* **Task directions**: Give the data again word for word; drop the pictures.

** Data listing follows **

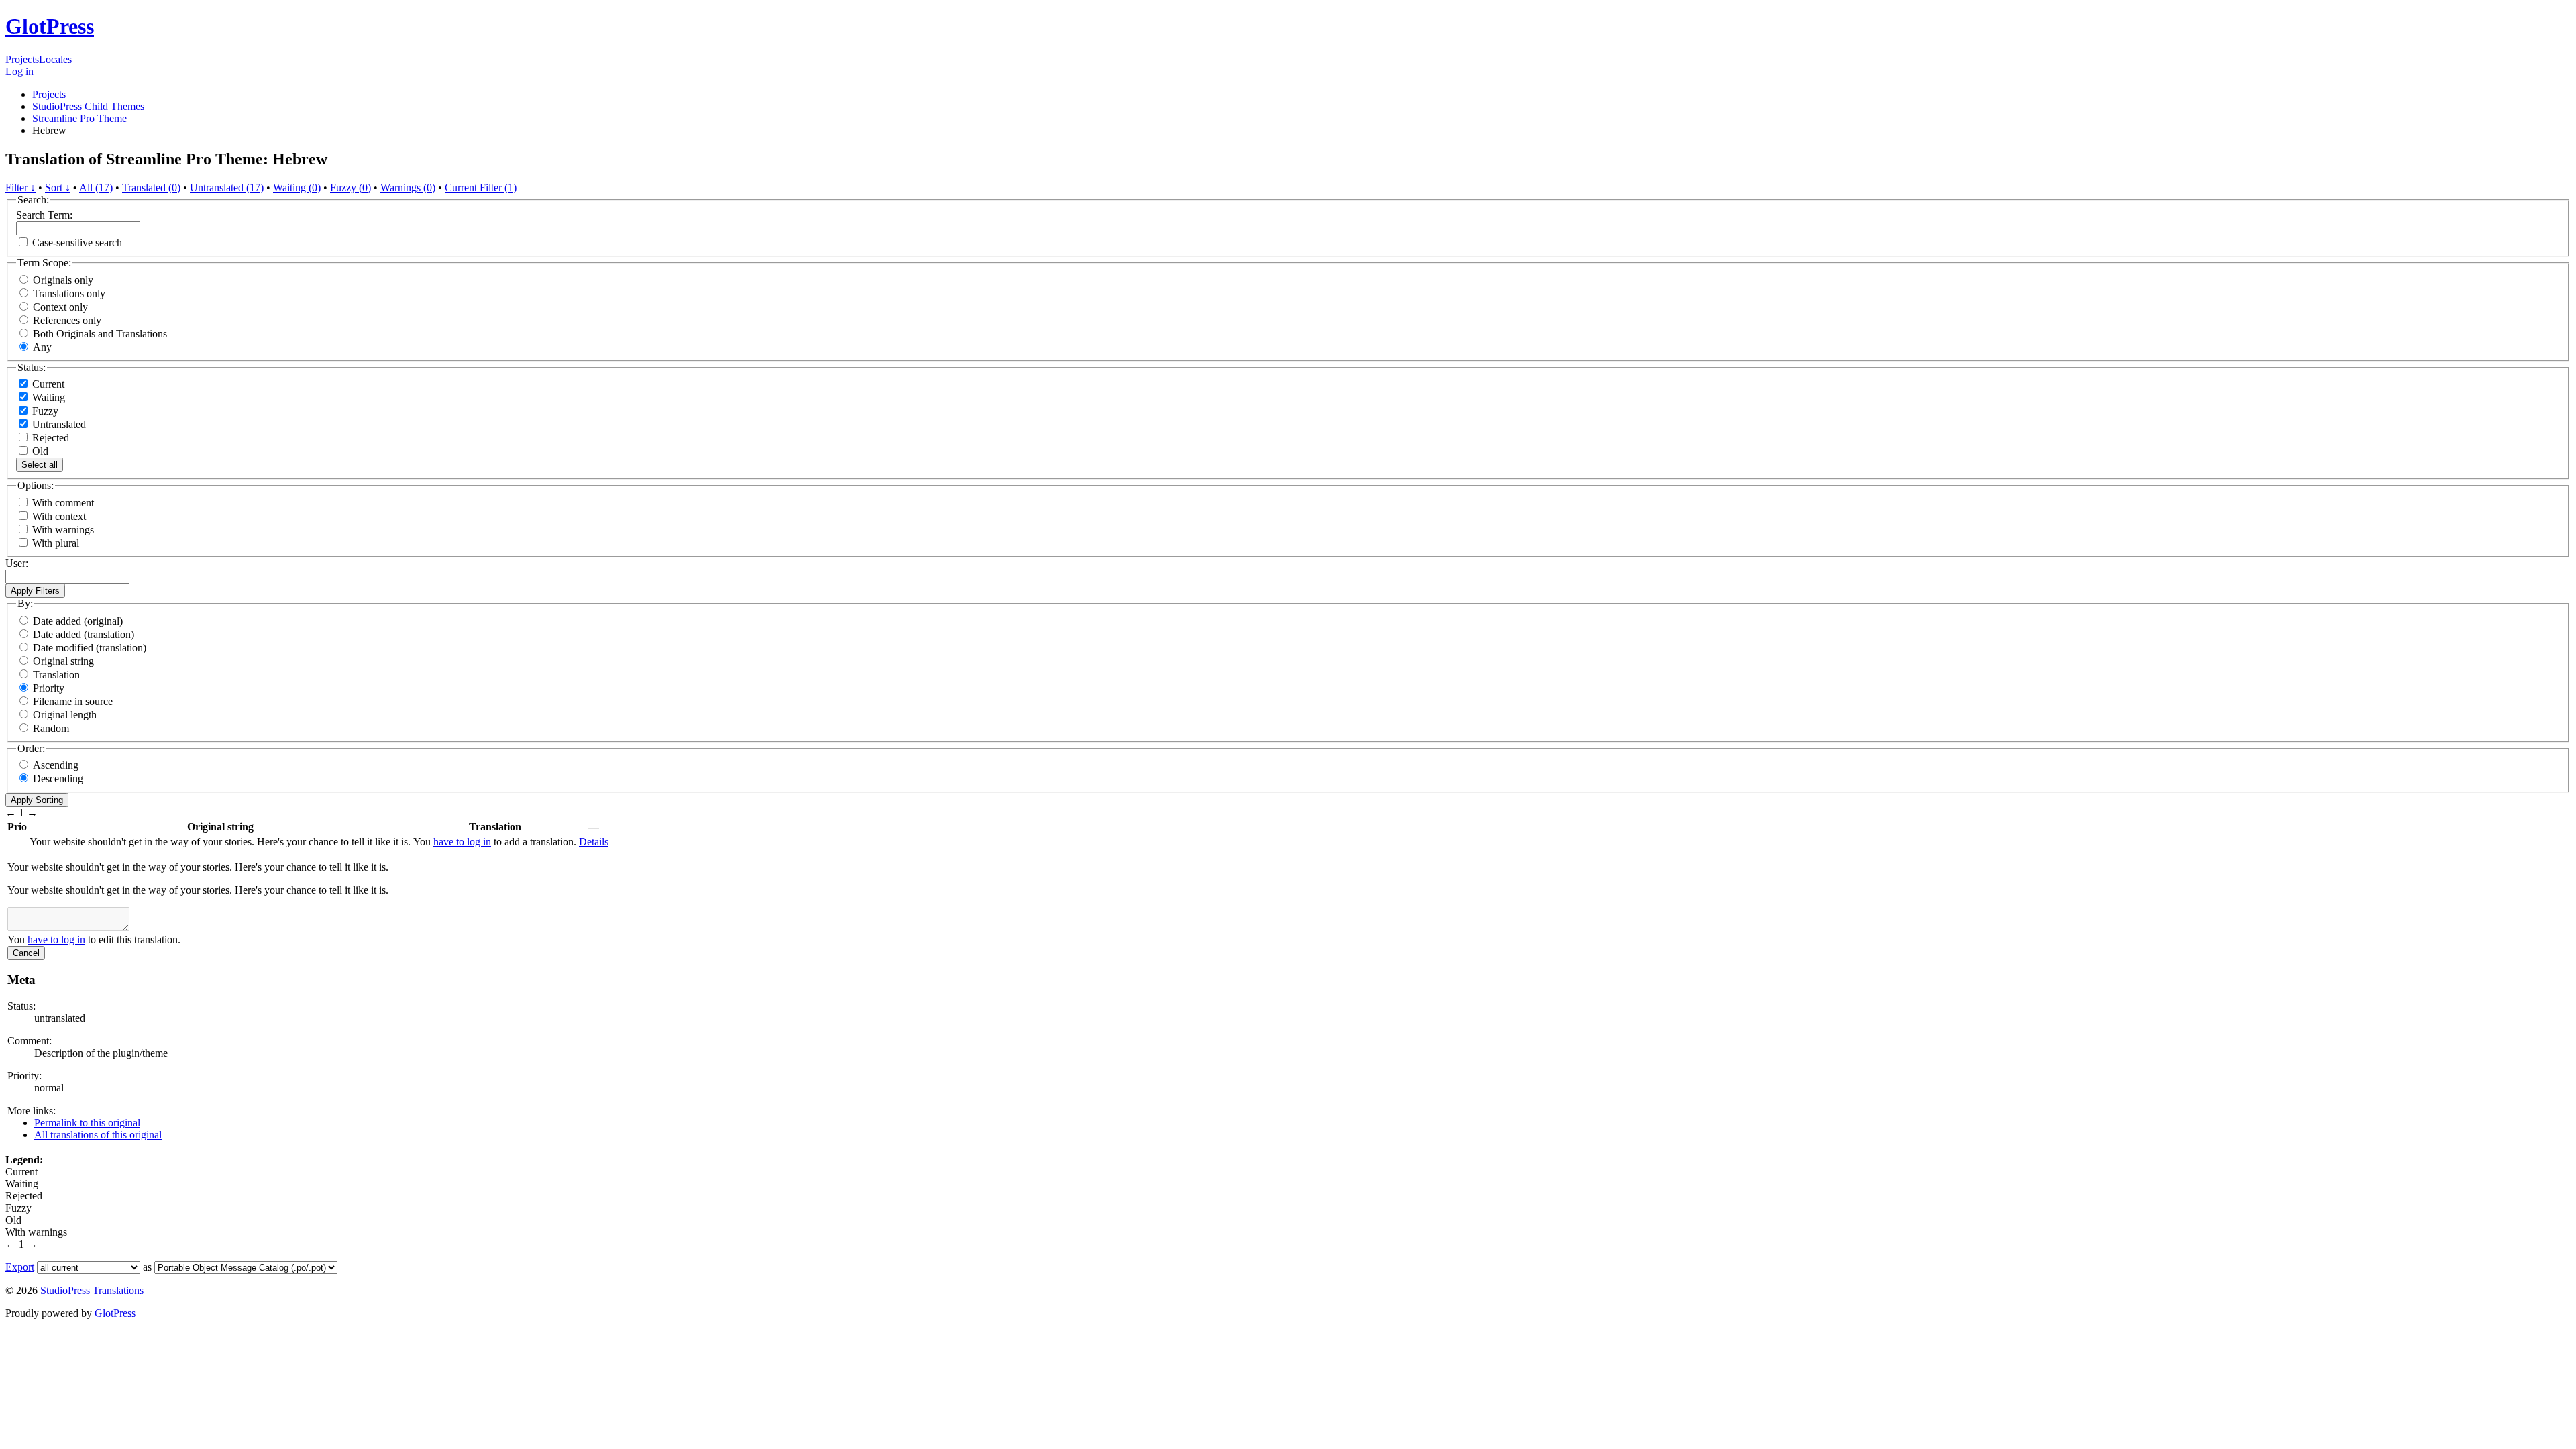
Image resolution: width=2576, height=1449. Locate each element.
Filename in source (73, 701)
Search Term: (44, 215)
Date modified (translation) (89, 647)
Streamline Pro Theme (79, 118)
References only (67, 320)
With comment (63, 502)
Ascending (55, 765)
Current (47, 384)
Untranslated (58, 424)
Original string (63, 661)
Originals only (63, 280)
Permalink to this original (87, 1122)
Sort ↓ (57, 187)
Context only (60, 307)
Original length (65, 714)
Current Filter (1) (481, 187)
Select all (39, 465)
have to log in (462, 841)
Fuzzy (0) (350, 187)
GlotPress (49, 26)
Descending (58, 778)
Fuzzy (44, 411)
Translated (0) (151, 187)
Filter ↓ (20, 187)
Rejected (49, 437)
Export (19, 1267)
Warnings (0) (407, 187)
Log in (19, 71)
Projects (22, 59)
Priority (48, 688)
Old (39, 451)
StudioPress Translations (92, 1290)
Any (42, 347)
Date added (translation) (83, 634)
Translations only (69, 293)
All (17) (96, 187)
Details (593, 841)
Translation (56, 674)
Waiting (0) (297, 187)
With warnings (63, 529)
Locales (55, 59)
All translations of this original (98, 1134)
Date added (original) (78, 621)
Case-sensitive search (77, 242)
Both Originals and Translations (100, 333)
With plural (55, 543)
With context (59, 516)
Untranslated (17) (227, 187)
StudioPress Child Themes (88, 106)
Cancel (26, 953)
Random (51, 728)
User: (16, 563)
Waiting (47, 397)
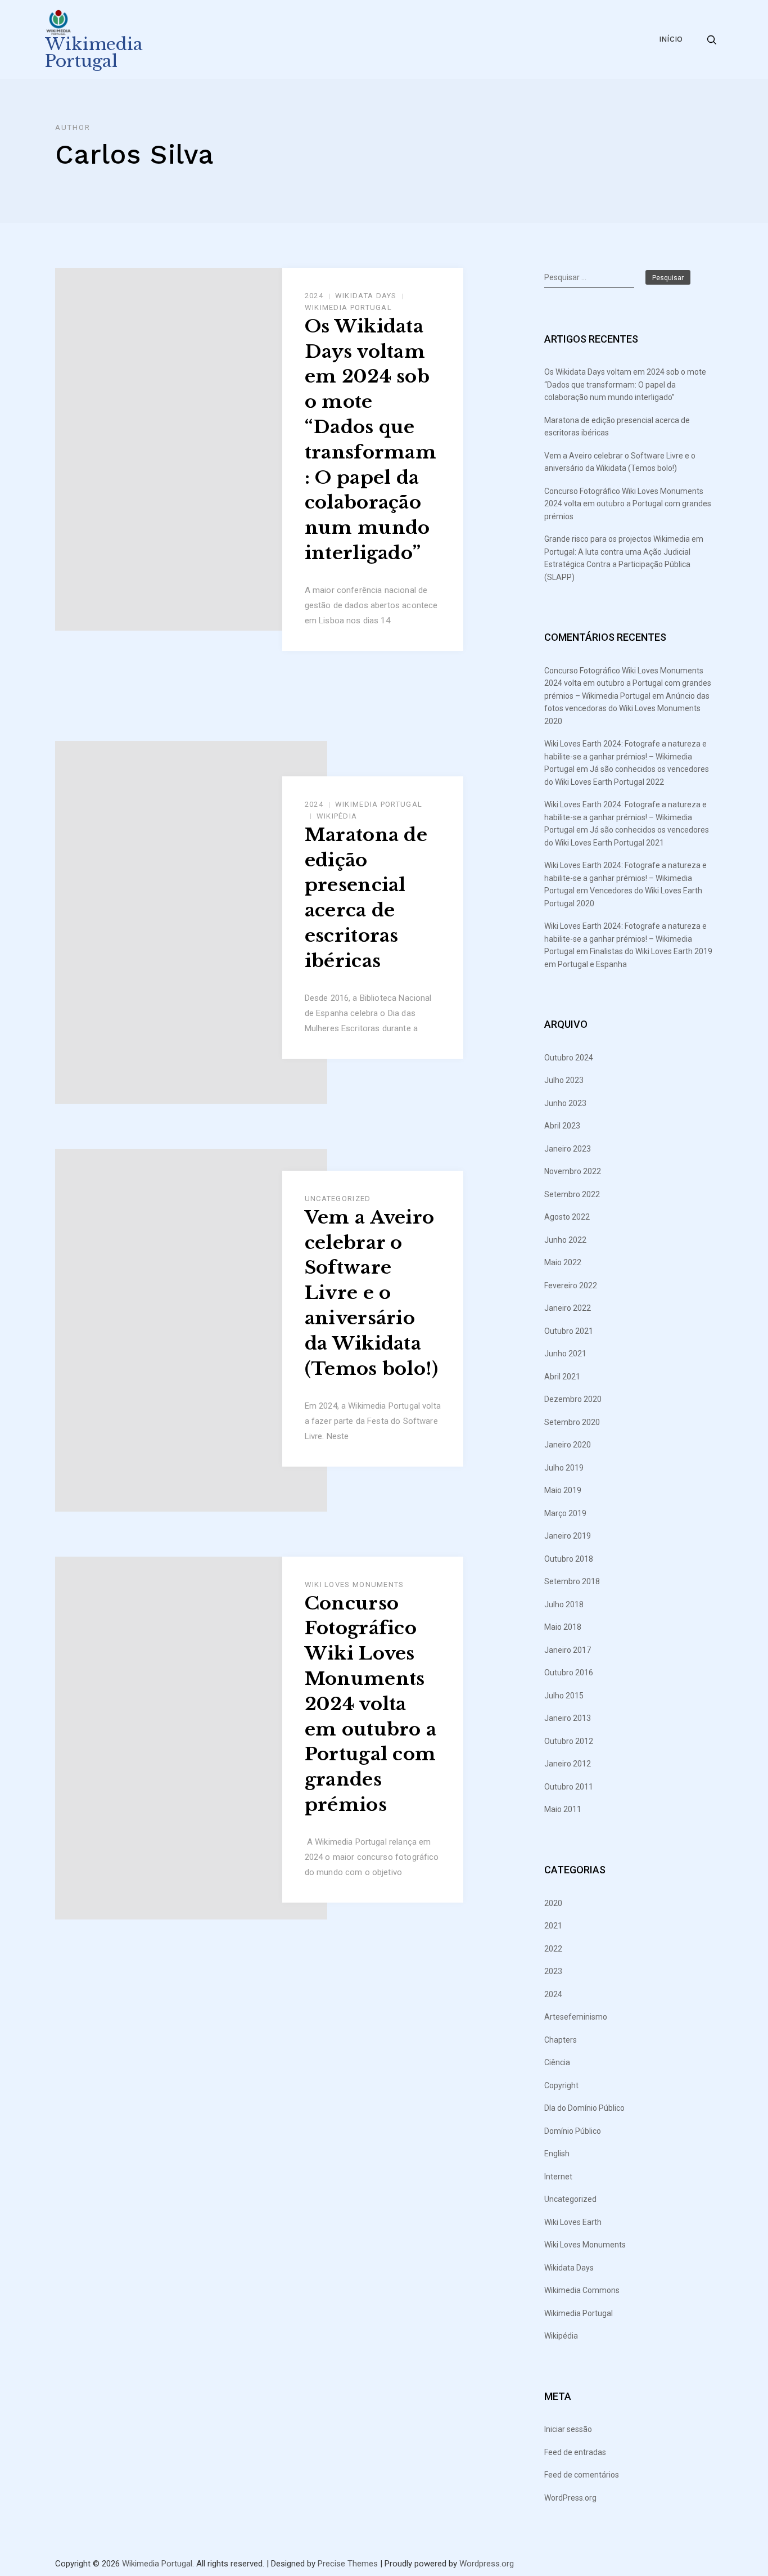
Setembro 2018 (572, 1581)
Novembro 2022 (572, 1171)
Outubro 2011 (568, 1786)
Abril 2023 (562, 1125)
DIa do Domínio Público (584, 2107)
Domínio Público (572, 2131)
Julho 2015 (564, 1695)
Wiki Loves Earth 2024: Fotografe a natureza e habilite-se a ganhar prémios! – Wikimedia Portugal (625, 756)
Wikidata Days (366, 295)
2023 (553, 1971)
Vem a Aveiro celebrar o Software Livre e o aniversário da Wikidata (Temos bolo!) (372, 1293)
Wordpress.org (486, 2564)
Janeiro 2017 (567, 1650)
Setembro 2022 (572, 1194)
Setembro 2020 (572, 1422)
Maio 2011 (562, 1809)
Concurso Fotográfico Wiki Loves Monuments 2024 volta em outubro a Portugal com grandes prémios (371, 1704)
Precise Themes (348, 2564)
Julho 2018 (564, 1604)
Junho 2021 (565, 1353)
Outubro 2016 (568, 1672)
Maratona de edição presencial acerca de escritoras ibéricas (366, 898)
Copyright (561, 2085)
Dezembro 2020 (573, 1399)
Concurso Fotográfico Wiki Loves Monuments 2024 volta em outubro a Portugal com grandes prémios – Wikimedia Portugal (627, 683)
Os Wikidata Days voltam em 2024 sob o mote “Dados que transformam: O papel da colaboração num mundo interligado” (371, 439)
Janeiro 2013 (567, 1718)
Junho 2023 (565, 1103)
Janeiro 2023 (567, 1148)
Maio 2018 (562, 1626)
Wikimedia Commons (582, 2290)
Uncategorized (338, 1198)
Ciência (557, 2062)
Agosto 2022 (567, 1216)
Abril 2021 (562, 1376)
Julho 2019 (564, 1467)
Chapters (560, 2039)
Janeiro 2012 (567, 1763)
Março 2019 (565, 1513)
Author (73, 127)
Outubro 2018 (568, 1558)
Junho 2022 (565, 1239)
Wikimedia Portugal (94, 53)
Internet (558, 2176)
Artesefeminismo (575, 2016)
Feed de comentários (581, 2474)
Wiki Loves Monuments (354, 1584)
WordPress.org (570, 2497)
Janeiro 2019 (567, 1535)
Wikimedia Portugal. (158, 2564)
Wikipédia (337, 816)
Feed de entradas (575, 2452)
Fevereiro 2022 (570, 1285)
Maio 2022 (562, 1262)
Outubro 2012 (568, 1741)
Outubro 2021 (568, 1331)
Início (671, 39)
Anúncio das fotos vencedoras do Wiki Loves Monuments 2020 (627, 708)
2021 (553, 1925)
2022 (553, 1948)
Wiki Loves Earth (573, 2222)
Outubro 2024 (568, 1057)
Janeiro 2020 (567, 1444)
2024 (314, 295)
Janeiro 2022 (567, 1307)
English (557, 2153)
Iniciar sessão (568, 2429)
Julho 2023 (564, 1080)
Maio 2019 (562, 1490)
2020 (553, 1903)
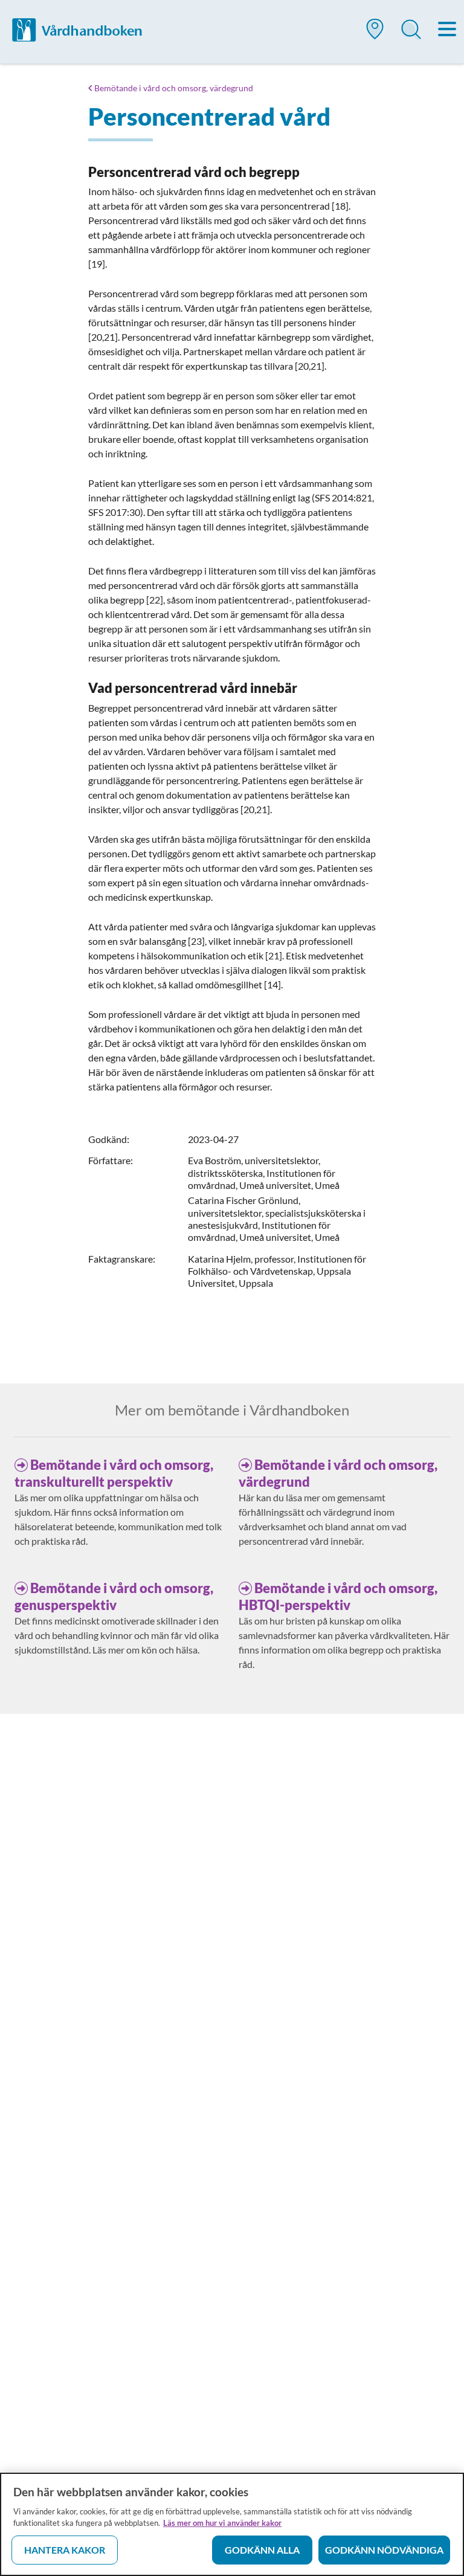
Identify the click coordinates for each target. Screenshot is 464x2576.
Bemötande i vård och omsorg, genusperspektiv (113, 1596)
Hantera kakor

** End of Data listing **

* **Finished exercise**:
Image resolution: width=2576, height=1449. Locate each element.
Filename in source (73, 701)
Search Term: (44, 215)
Date modified (translation) (89, 647)
Streamline Pro Theme (79, 118)
References only (67, 320)
With comment (63, 502)
Ascending (55, 765)
Current (47, 384)
Untranslated (58, 424)
Original string (63, 661)
Originals only (63, 280)
Permalink to this original (87, 1122)
Sort ↓ (57, 187)
Context only (60, 307)
Original length (65, 714)
Current Filter (1) (481, 187)
Select all (39, 465)
have to log in (462, 841)
Fuzzy (0) (350, 187)
GlotPress (49, 26)
Descending (58, 778)
Fuzzy (44, 411)
Translated (0) (151, 187)
Filter ↓ (20, 187)
Rejected (49, 437)
Export (19, 1267)
Warnings (0) (407, 187)
Log in (19, 71)
Projects (22, 59)
Priority (48, 688)
Old (39, 451)
StudioPress Translations (92, 1290)
Any (42, 347)
Date added (translation) (83, 634)
Translations only (69, 293)
All (17) (96, 187)
Details (593, 841)
Translation (56, 674)
Waiting (0) (297, 187)
With warnings (63, 529)
Locales (55, 59)
All translations of this original (98, 1134)
Date added (original) (78, 621)
Case-sensitive search (77, 242)
Both Originals and Translations (100, 333)
With plural (55, 543)
With context (59, 516)
Untranslated (17) (227, 187)
StudioPress Child Themes (88, 106)
Cancel (26, 953)
Random (51, 728)
User: (16, 563)
Waiting (47, 397)
Setembro 2018 (572, 1581)
Novembro 2022 (572, 1171)
Outubro 2011 (568, 1786)
Abril 2023 (562, 1125)
DIa do Domínio Público (584, 2107)
Domínio Público (572, 2131)
Julho 2015 (564, 1695)
Wiki Loves Earth 2024: Fotografe a natureza e habilite-se a ganhar prémios! – Wikimedia Portugal (625, 756)
Wikidata Days (366, 295)
2023 (553, 1971)
Vem a Aveiro celebrar o Software Livre e o aniversário da Wikidata (Temos bolo!) (372, 1293)
Wordpress.org (486, 2564)
Janeiro 2017 (567, 1650)
Setembro 2022 (572, 1194)
Setembro 2020 (572, 1422)
Maio 2011 (562, 1809)
Concurso Fotográfico Wiki Loves Monuments 2024 volta em outubro a Portugal com grandes prémios (371, 1704)
Precise Themes (348, 2564)
Julho 2018 (564, 1604)
Junho 2021 (565, 1353)
Outubro 2016 (568, 1672)
Maratona de edição presencial acerca de escritoras ibéricas (366, 898)
Copyright (561, 2085)
Dezembro 2020 (573, 1399)
Concurso Fotográfico Wiki Loves Monuments 2024 volta em outubro a Portugal com grandes prémios – Wikimedia Portugal (627, 683)
Os Wikidata Days voltam em 2024 sob o mote “Dados que transformam: O papel da colaboração num mundo interligado” (371, 439)
Janeiro 2013 (567, 1718)
Junho 2023 (565, 1103)
Janeiro 2023 (567, 1148)
Maio 2018 (562, 1626)
Wikimedia Commons (582, 2290)
Uncategorized (338, 1198)
Ciência (557, 2062)
Agosto 2022 (567, 1216)
Abril 2021 (562, 1376)
Julho 2019 (564, 1467)
Chapters (560, 2039)
Janeiro 2012 (567, 1763)
Março 2019 (565, 1513)
Author (73, 127)
Outubro 2018 (568, 1558)
Junho 2022 (565, 1239)
Wikimedia Portugal (94, 53)
Internet (558, 2176)
Artesefeminismo (575, 2016)
Feed de comentários (581, 2474)
Wiki Loves Monuments (354, 1584)
WordPress.org (570, 2497)
Janeiro 2019 (567, 1535)
Wikimedia Portugal. (158, 2564)
Wikipédia (337, 816)
Feed de entradas (575, 2452)
Fevereiro 2022 (570, 1285)
Maio 2022 (562, 1262)
Outubro 2012 (568, 1741)
Outubro 2021 (568, 1331)
Início (671, 39)
Anúncio das fotos vencedoras do Wiki Loves Monuments 2020 (627, 708)
2021 (553, 1925)
2022 (553, 1948)
Wiki Loves Earth (573, 2222)
Outubro 2024 (568, 1057)
Janeiro 2020 (567, 1444)
2024 (314, 295)
Janeiro 2022 (567, 1307)
English (557, 2153)
Iniciar sessão (568, 2429)
Julho 2023 (564, 1080)
Maio 2019 (562, 1490)
2020 (553, 1903)
Identify the click coordinates for each target. Screenshot is 464x2576.
Bemötande i vård och omsorg, genusperspektiv (113, 1596)
Hantera kakor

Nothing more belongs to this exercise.